In the morning, Maryland Gov. Martin O'Malley, a Democrat, signed a controversial bill into law granting in-state college tuition to illegal immigrants.
The in-state tuition proposal became one of the hottest issues in the state when the Maryland General Assembly adjourned last month, as opponents — particularly Del. Neil C. Parrott, R-Washington — work to overturn the measure through a petition drive and possible referendum.
Later in the day, President Obama went to the U.S.-Mexico border to press for immigration reform and accused Republicans of getting in the way of that effort, The Associated Press reported.
The news of the day was an appropriate backdrop as King, R-Iowa, shared his political views at the Washington County Republican Central Committee's Lincoln-Reagan Day Dinner.
Central committee Chairman Randy Buchman urged the crowd to sign a petition to oppose the in-state tuition law, if they hadn't already.
King and U.S. Rep. Roscoe Bartlett, R-Md., had to stay in Washington, D.C., into the evening for some votes. They arrived at the Republican dinner — held this year at Cortland Mansion in Hagerstown — shortly before 9 p.m.
State Sen.
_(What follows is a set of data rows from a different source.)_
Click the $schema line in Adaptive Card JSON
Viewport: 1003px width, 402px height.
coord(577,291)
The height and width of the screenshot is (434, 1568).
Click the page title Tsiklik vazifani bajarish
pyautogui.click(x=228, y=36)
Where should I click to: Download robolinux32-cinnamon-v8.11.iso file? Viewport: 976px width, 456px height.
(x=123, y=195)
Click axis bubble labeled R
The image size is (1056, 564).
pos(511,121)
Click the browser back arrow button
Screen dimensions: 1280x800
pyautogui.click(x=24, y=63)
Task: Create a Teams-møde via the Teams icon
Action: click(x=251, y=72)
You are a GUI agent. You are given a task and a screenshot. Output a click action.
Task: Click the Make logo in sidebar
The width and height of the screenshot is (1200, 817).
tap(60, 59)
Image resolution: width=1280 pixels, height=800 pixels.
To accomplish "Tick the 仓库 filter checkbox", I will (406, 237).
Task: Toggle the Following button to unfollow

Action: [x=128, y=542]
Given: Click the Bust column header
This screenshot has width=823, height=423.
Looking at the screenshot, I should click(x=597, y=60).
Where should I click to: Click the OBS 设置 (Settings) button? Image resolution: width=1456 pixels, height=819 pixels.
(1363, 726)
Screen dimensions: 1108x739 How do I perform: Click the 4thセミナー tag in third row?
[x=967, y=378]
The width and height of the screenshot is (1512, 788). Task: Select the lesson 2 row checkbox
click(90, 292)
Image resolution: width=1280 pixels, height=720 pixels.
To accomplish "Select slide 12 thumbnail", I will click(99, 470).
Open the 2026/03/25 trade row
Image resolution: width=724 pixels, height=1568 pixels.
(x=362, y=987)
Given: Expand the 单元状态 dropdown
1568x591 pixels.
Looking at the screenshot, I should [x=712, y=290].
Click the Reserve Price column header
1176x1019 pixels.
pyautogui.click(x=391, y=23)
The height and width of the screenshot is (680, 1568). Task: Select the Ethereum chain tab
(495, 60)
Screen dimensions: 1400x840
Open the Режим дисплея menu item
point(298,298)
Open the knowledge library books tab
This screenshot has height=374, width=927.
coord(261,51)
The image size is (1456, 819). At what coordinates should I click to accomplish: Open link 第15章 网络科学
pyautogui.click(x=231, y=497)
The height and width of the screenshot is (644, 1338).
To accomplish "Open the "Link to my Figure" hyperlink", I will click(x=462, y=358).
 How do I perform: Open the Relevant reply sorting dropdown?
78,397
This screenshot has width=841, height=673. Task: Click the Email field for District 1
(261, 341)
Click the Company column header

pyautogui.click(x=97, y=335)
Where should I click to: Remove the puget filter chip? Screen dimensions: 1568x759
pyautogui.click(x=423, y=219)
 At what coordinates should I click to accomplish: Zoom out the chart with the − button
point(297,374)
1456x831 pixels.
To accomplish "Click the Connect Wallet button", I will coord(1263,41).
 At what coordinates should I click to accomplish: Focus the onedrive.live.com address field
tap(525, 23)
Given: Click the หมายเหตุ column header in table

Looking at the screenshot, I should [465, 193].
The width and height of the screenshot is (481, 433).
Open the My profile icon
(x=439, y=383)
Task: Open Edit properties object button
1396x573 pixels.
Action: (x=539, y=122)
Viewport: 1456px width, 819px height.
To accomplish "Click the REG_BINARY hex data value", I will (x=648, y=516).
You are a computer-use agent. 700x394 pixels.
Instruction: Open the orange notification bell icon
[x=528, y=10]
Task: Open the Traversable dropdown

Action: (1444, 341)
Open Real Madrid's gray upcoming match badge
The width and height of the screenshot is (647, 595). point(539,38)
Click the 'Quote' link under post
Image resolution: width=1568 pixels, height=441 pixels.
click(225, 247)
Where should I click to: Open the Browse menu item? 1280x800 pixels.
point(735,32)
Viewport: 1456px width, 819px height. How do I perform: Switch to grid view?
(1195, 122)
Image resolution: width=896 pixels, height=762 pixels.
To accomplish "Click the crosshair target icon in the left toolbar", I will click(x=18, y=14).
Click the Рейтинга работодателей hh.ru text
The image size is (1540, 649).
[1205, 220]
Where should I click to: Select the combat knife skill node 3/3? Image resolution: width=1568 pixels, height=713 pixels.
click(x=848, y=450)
Christopher B. Shank, R-Washington, ad-libbed with a short "filibuster" as the crowd waited for the congressmen.
When he arrived, King got rolling quickly, calling for an end to the U.S. Internal Revenue Service and recalling what happened when the Iowa Supreme Court upheld same-sex marriage: voters removed three justices from office.
He said there are 8 million illegal immigrants working in the United States and 80 million legal residents of working age who aren't in the work force.
If one out of every 10 of those out-of-work people were hired to replace illegal immigrant employees, it would solve the problem.
"But, somehow, we don't have the will," he said.
King, who has been mentioned as a possible Republican presidential hopeful, blasted Obama's health-care reform package.
"I have fought Obamacare for 19 months ...," King said. "He has nationalized your skin and everything inside it with Obamacare."
Blaine Young, the president of the Frederick County Board of County Commissioners, spoke at the dinner earlier in the evening.
Young talked about how he and other Republicans on his campaign slate immediately set out to make fiscal changes right after they were sworn in as commissioners.
He said they cut the work force there by 7 percent and made strides toward filling a gap for pension benefits.
"If we don't reduce taxes by 10 percent by the time we leave office, we are a failure," Young said.